Notably, the largest model (Qwen3-14B) occupies only ~35% of one NVIDIA H100 NVL GPU 80 GB capacity, illustrating why traditional whole-GPU allocation might leave so much capacity stranded. 

Methodology

GenAI Perf was used to simulate concurrent users sending chat requests to each NIM endpoint. The tool records per-session latency and throughput, enabling measurement under increasing load.

Primary metrics include:

  • TTFT: Latency from request submission to first response token
  • Output throughput: Tokens generated per second per session
  • GPU utilization: Percentage of GPU memory consumed under load
  • Concurrency scaling: Maximum simultaneous users supported while maintaining TTFT and throughput within acceptable bounds (for example, the point at which adding more users causes latency SLA drops)

Test conditions

Each model was benchmarked under the following five configurations:

  • Baseline: LLM inference without NVIDIA Run:ai (native Kubernetes scheduling)
  • Full GPU(s) with NVIDIA Run:ai: 1.0 GPU allocation per model replica
  • Fractional 0.5 GPU(s): NVIDIA Run:ai with 0.5 GPU allocation per model replica
  • Fractional 0.25 GPU(s): NVIDIA Run:ai with 0.25 GPU allocation per model replica
  • Mixed mode: Multiple LLMs co-located on shared GPUs

For the Qwen-Embeddings model, data ingestion throughput was also tested to evaluate embedding-specific workloads.

Benchmarking results using NVIDIA Run:ai

This section presents observations based on the results captured from GenAI Perf. 

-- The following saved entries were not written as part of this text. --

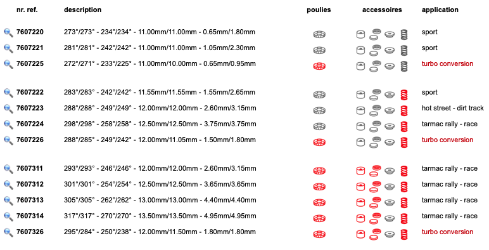Click magnifier icon next to 7607220

click(8, 32)
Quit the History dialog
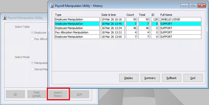The width and height of the screenshot is (209, 105). click(x=193, y=78)
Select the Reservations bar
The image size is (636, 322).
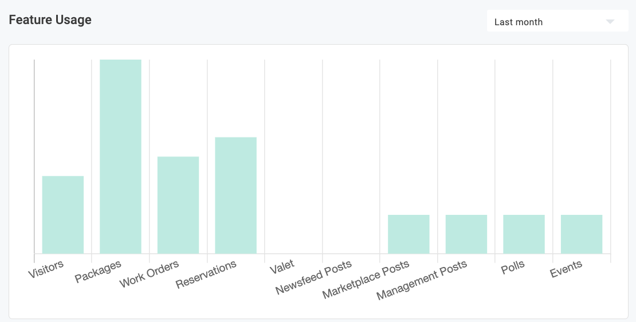coord(235,195)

Fractional GPU efficiency at half allocation

Based on the results captured from GenAI Perf, NVIDIA Run:ai was evaluated across two dimensions: scheduler overhead compared to native Kubernetes, fractional GPU efficiency at various allocation sizes. The following subsections detail the findings for each.

No scheduler overhead

NVIDIA Run:ai introduces no measurable performance penalty compared to native Kubernetes scheduling across all test configurations. At 64 GPUs, NVIDIA Run:ai with full GPU allocation delivered 10,200 concurrent users versus 9,934 for the native scheduler, confirming the scheduler itself adds no overhead.

Fractional GPU efficiency

Concurrent user scaling: At 64 GPUs, the 0.5 GPU configuration supported 8,768 concurrent users, where the TTFT for each user did not go over one second (1,000 ms)—86% of the full GPU capacity (10,200 CCU). This demonstrates that fractional allocation introduces only a modest performance trade-off, enabling enterprises to run multiple models on shared GPUs or scale deployments more granularly without significant capacity loss (Figure 2).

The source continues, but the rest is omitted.